Explosive Burning and Nucleosynthesis

Awe-inspiring results from the Planck satellite mission and Hubble Space Telescope have long-since highlighted the key role modern Astronomy plays in our understanding of Big Bang Cosmology. However, more recent publicity on the Laser Interferometer Gravitational-Wave Observatory (LIGO) has also illustrated the similar wealth of observational data now available on explosive stellar phenomena. These astronomical events, such as novae, supernovae, X-ray bursts and neutron star mergers, are responsible for the synthesis of almost all the chemical elements we find on Earth and observe in our Galaxy, as well as energy generation throughout the cosmos. Regrettably, understanding the latest collection of observational data is severely hindered by the current, large uncertainties in the underlying nuclear physics processes that drive such stellar scenarios.

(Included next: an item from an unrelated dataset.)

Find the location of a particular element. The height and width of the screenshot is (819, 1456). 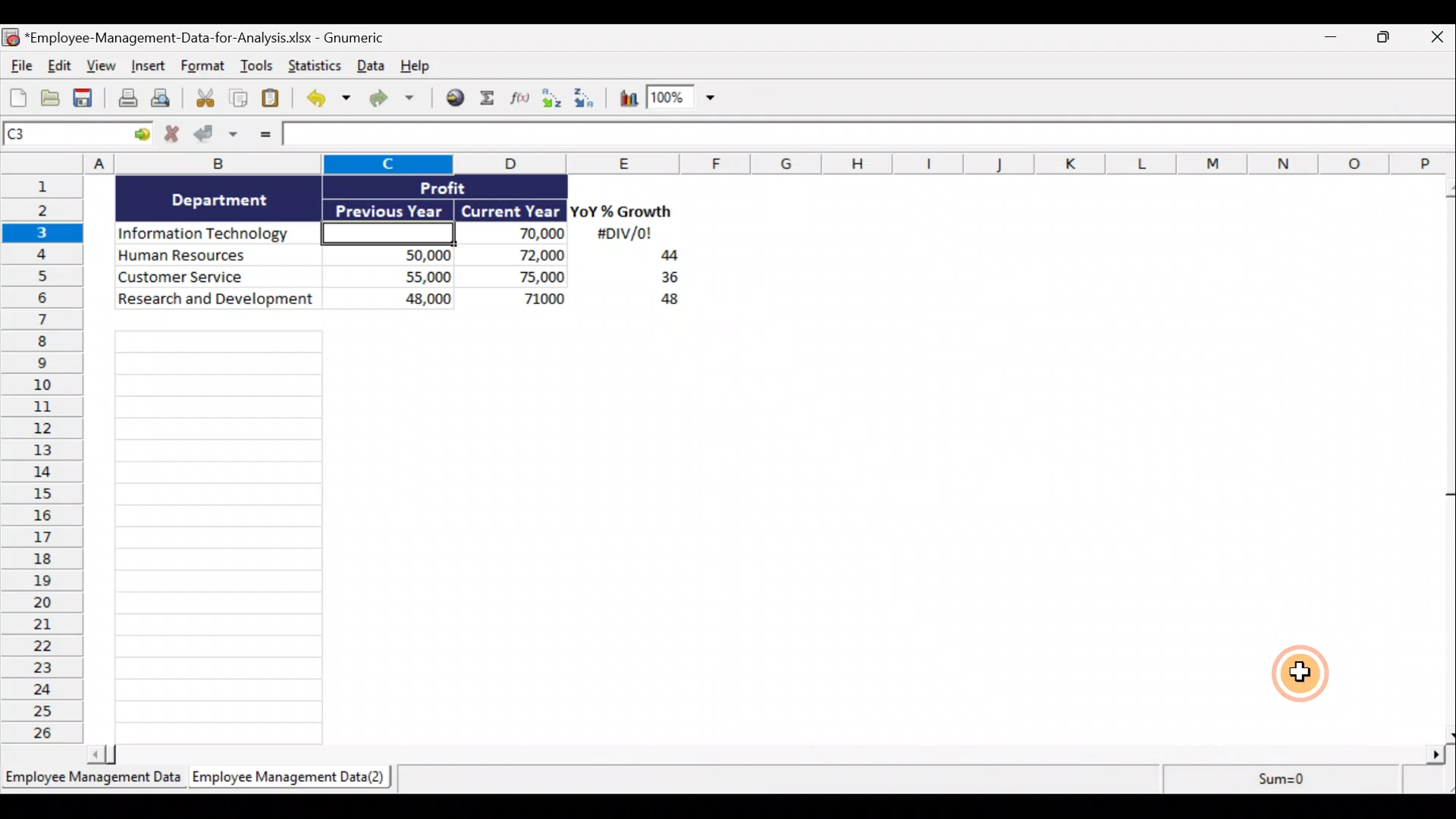

Minimize is located at coordinates (1336, 40).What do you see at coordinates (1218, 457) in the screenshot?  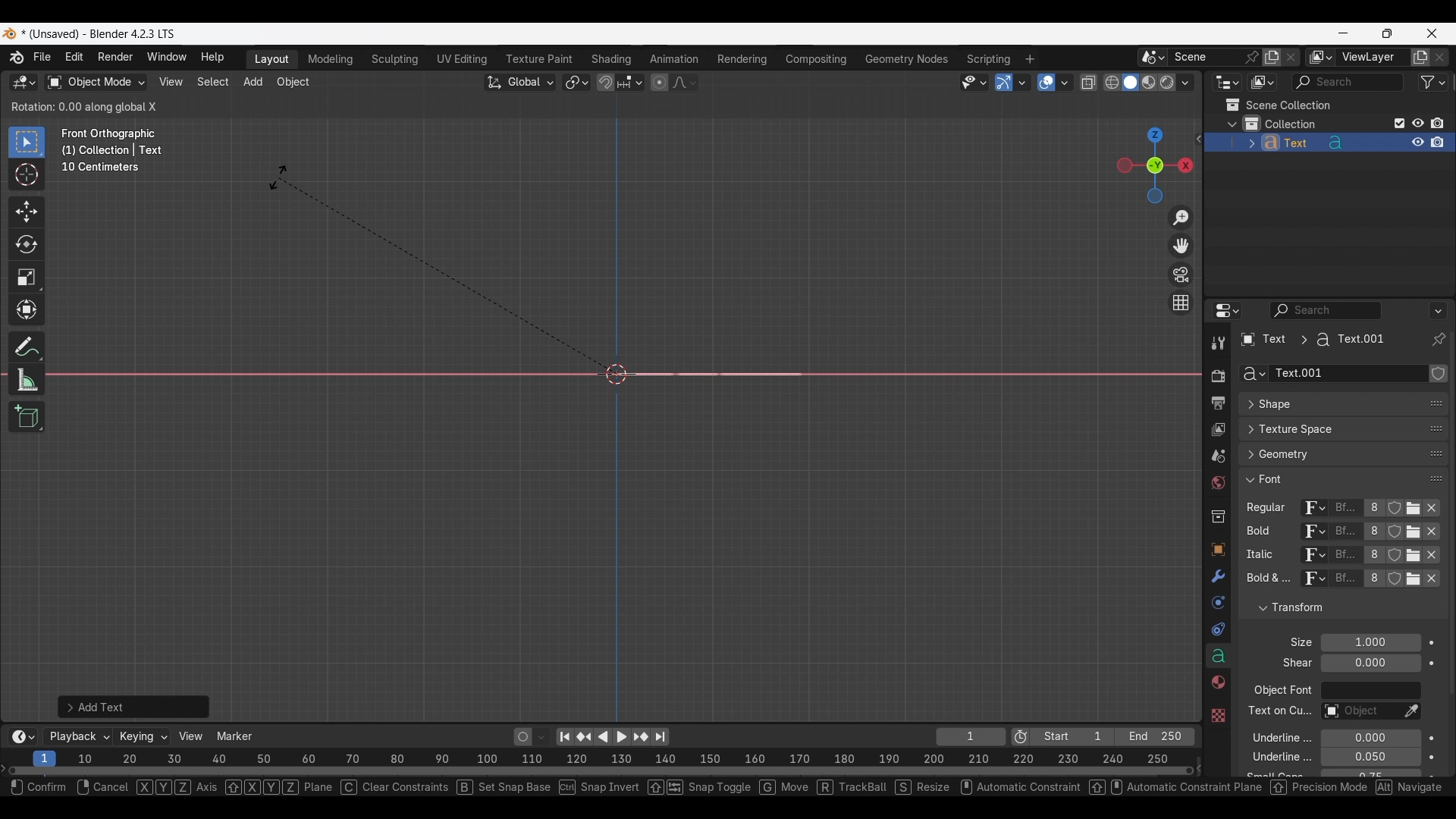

In order to resolve this issue, it is becoming increasingly clear that there is a need to explore the unknown structure and reaction properties of key unstable nuclei that exist away from the line of stability. Consequently, state-of-the-art accelerator beam facilities have become terrestrial laboratories for the study of astrophysical reactions that occur in explosive stellar events. That being said, the ability to investigate such reactions depends crucially on the detection systems available, and innovative setups are now required to make best use of the significant advancements that have been made in radioactive ion beam technology. In this talk, both direct and indirect methods for studying key astrophysical reactions using accelerated beams will be discussed.